The switches can be wired together to alternate routes.
You can simply use isolated track blocks that use the wheels of the train and isolated rails to complete the circuit for a different section of track.
Are any of the diagrams below similar to your goal?
Attachments
Richie C-
I am running conventional, and I have not set up the track yet, but that is the set I plan on making. Can you give me step by step?
Maybe what you should do to stay within your element, is to write up a bullet proof contract to GRJ to create the setup you are trying to model. Please take this comment in the vain of humor I am intending. Personally I am an electronics kind of guy and avoid wired logic altogether. I worked at a RR supply firm in my youth and all the older engineers fawned over relay logic. My job was to put them out of business using Computer Controlled Dispatch systems.
Hardy,
I'm an electrical engineer with 42 years experience in designing automation. What you'd like to do is conceptually very simple, but at the same time among the most difficult things you can ask toy trains (or scale models) to do. This is because in order to start and stop them automatically you must automatically add or remove power to a section of track they are presently on, or are entering; or must do the equivalent with modern command control trains by sending 'go' and 'stop' commands to them. In spite of over 120 years of evolution in model railroading an operator still has to start and stop the trains manually in almost every case. This is because from the beginning they, and their tracks and layout components, have generally not been designed for the automated running.
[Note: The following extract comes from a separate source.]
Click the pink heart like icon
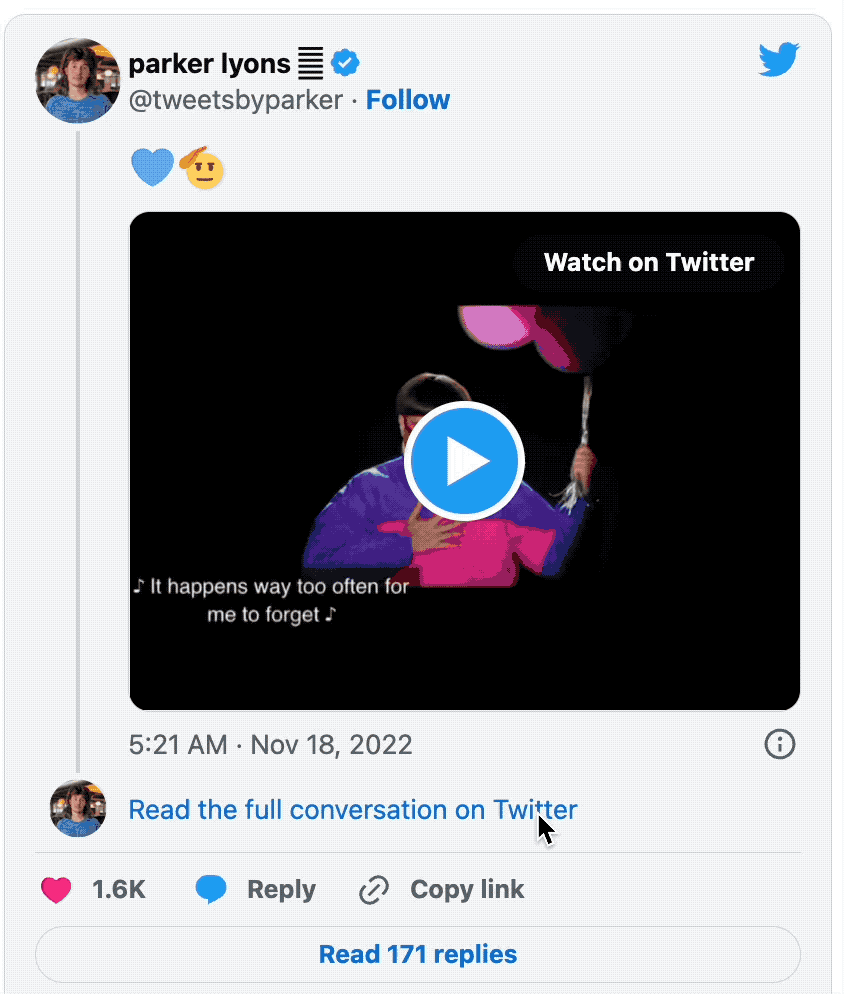 56,889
Over the years there have been a number of clever ways. i.e. 'tricks', to add automation, like those that JD2035RR points out above from back in the day, or using Lionel's LCS system in the last few years. None of them are truly simple to understand, but at least a few are easy to implement. This is because they weren't designed into the system in an intentional way. Instead they are add-ons and/or use odd quirks found because there are 3 rails. Many of these characteristics were created unintentionally, but all are exploitable for automation.
It isn't because people haven't tried -- there are many fine examples of automation in the OGR forum and elsewhere. None of them are simple.
So, we can point you to methods for running two or three trains around a loop without them colliding, using relays or not, using complex controllers or simple ones, and/or using relay logic or software programming. None of these are easy to implement without knowing the tricks. If you don't mind understanding precisely how they work and if you have patience and are willing to learn, by all means start with the scenarios that JD2035RR pointed to. That's what I did. Set one of them up and play with it. You'll soon start to learn the features found in 3 Rail that allow the tricks to work. Maybe not simple. But still fun.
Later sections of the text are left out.